═══ Provided material ═══

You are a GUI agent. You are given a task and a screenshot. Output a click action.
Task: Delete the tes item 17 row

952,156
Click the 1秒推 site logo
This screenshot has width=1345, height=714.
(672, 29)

═══

To do —
Please list every line in the records above that contains the string "screenshot", treating uppercase and lowercase letters as different.

Final answer —
You are a GUI agent. You are given a task and a screenshot. Output a click action.
This screenshot has width=1345, height=714.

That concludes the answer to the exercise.